Dataset entries:
• • • • •
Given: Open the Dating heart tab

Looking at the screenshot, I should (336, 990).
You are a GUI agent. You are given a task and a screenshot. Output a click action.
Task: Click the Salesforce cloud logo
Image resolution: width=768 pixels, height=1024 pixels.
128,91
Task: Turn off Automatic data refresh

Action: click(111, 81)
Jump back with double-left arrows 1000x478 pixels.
• • • • •
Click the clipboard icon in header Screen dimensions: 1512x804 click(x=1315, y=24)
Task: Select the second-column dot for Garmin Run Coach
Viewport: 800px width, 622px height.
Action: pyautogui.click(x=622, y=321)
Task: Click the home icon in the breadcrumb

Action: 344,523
• • • • •
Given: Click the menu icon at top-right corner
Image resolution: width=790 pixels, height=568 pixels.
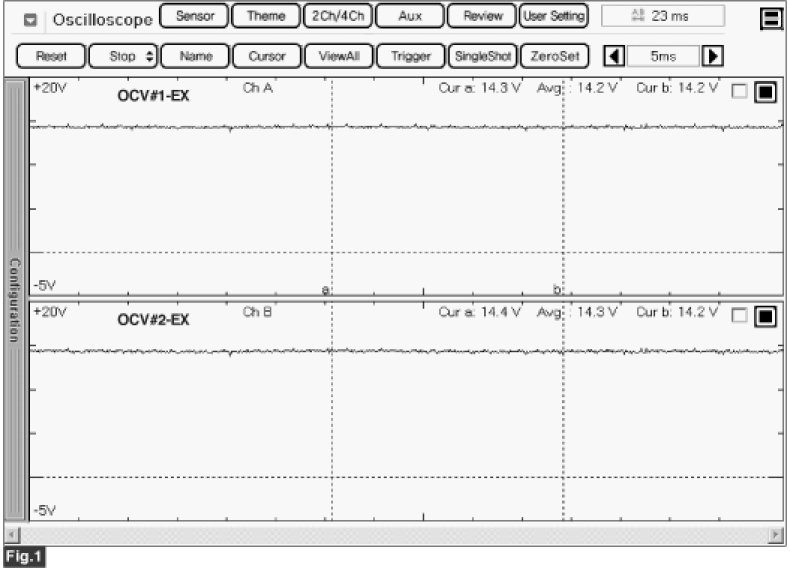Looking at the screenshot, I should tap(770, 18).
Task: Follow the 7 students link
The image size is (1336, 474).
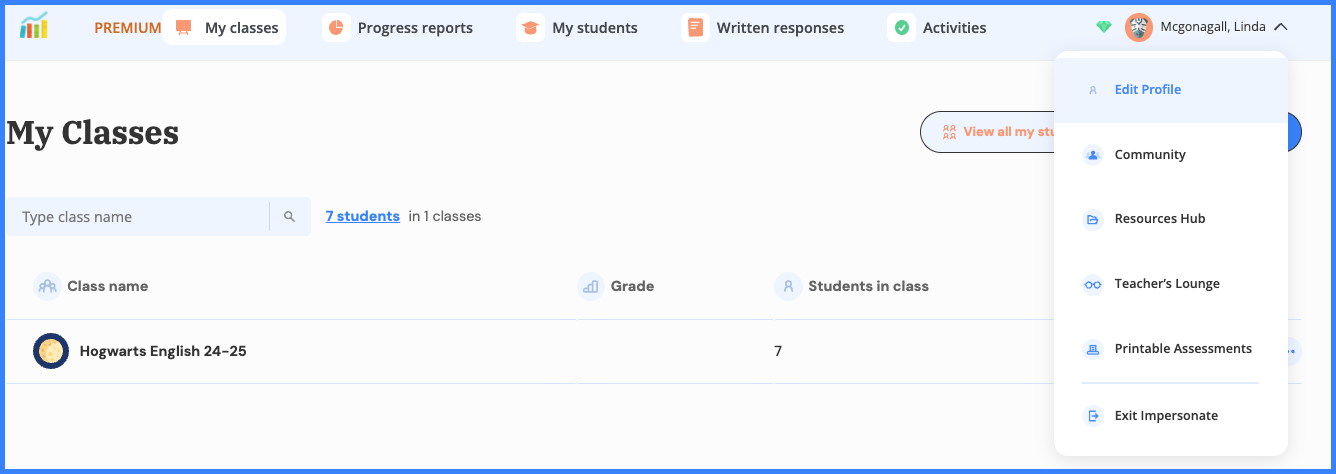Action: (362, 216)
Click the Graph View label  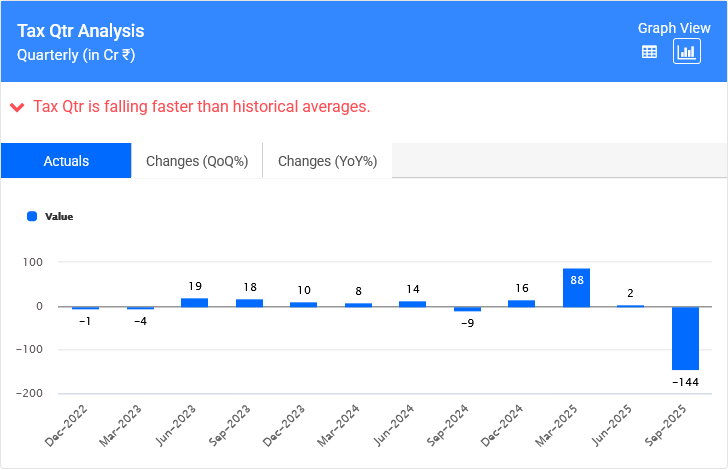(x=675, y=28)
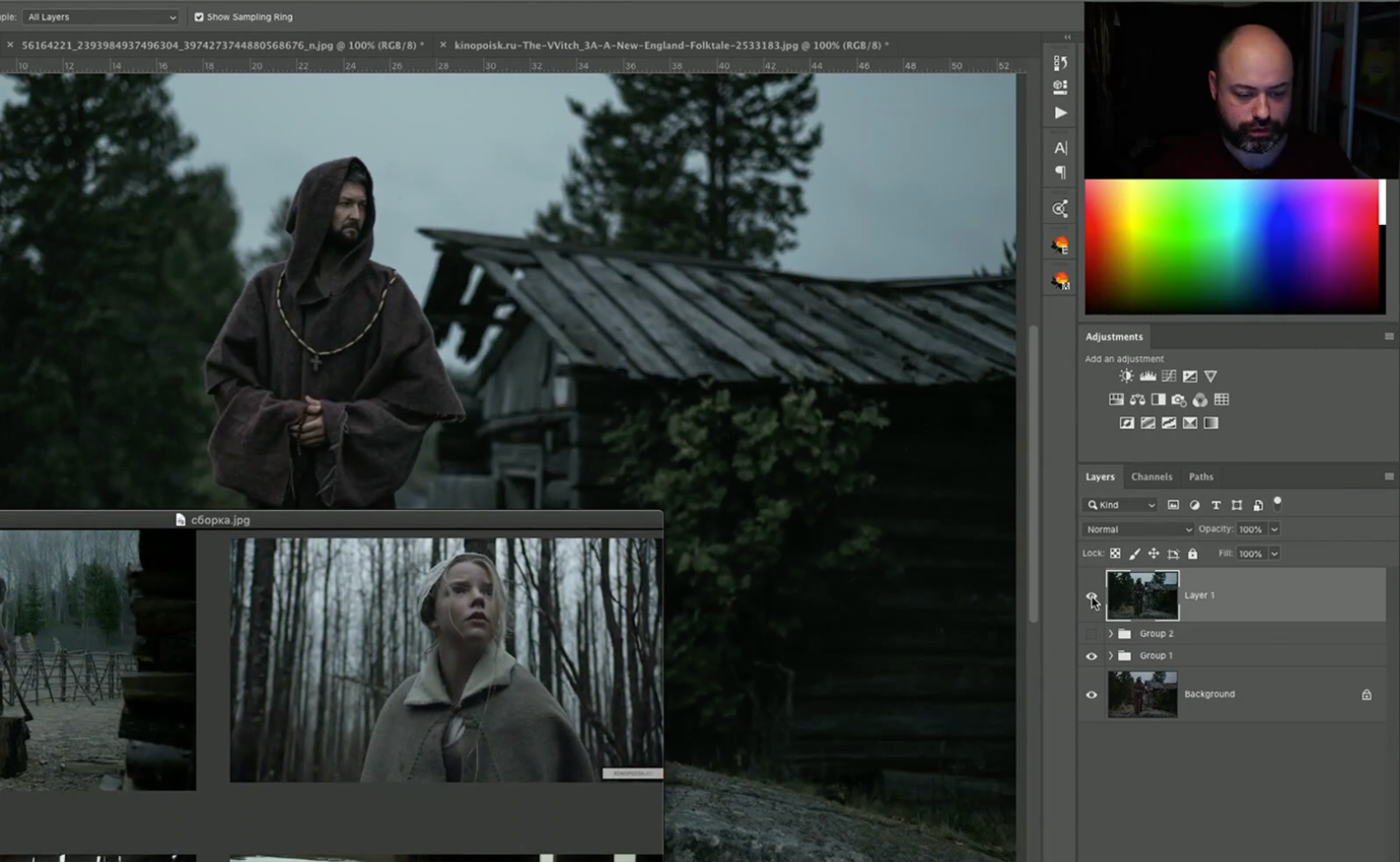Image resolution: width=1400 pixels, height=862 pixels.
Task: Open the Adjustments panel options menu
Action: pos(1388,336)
• • • • •
TO DO: Among the records above, repeat exactly the line with "Given: Open the Dating heart tab", the line with "Jump back with", and every line in between, and only those.

ANSWER:
Given: Open the Dating heart tab

Looking at the screenshot, I should (336, 990).
You are a GUI agent. You are given a task and a screenshot. Output a click action.
Task: Click the Salesforce cloud logo
Image resolution: width=768 pixels, height=1024 pixels.
128,91
Task: Turn off Automatic data refresh

Action: click(111, 81)
Jump back with double-left arrows 1000x478 pixels.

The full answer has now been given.